▸ Exercise objective
The full set of entries below is to be returned unchanged.

▸ Stored items
════════

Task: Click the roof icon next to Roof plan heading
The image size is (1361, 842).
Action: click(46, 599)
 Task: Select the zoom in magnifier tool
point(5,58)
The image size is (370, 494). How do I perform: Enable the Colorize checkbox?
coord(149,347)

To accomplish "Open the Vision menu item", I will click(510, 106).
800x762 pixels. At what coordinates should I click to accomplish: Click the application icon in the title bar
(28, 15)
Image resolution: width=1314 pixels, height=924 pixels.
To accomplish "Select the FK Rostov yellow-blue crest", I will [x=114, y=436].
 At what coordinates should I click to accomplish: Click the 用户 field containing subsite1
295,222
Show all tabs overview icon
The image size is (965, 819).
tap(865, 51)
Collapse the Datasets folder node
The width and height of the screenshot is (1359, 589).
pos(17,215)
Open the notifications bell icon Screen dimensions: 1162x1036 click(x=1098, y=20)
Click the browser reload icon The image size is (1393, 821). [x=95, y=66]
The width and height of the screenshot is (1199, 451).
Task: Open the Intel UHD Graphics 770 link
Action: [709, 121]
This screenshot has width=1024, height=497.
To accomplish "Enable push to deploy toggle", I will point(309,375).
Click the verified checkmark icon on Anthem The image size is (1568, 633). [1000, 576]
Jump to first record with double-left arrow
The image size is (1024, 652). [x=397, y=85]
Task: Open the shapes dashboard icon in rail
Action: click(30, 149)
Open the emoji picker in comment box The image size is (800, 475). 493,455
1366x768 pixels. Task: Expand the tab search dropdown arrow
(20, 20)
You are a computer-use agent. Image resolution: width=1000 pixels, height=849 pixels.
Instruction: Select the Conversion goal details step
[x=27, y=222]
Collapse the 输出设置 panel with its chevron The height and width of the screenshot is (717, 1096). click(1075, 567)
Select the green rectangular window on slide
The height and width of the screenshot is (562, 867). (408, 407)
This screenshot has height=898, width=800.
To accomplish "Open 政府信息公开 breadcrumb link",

════════

▸ Exercise output
Task: Click the roof icon next to Roof plan heading
The image size is (1361, 842).
Action: click(46, 599)
 Task: Select the zoom in magnifier tool
point(5,58)
The image size is (370, 494). How do I perform: Enable the Colorize checkbox?
coord(149,347)

To accomplish "Open the Vision menu item", I will click(510, 106).
800x762 pixels. At what coordinates should I click to accomplish: Click the application icon in the title bar
(28, 15)
Image resolution: width=1314 pixels, height=924 pixels.
To accomplish "Select the FK Rostov yellow-blue crest", I will [x=114, y=436].
 At what coordinates should I click to accomplish: Click the 用户 field containing subsite1
295,222
Show all tabs overview icon
The image size is (965, 819).
tap(865, 51)
Collapse the Datasets folder node
The width and height of the screenshot is (1359, 589).
pos(17,215)
Open the notifications bell icon Screen dimensions: 1162x1036 click(x=1098, y=20)
Click the browser reload icon The image size is (1393, 821). [x=95, y=66]
The width and height of the screenshot is (1199, 451).
Task: Open the Intel UHD Graphics 770 link
Action: [709, 121]
This screenshot has width=1024, height=497.
To accomplish "Enable push to deploy toggle", I will point(309,375).
Click the verified checkmark icon on Anthem The image size is (1568, 633). [1000, 576]
Jump to first record with double-left arrow
The image size is (1024, 652). [x=397, y=85]
Task: Open the shapes dashboard icon in rail
Action: click(30, 149)
Open the emoji picker in comment box The image size is (800, 475). 493,455
1366x768 pixels. Task: Expand the tab search dropdown arrow
(20, 20)
You are a computer-use agent. Image resolution: width=1000 pixels, height=849 pixels.
Instruction: Select the Conversion goal details step
[x=27, y=222]
Collapse the 输出设置 panel with its chevron The height and width of the screenshot is (717, 1096). click(1075, 567)
Select the green rectangular window on slide
The height and width of the screenshot is (562, 867). (408, 407)
This screenshot has height=898, width=800.
To accomplish "Open 政府信息公开 breadcrumb link",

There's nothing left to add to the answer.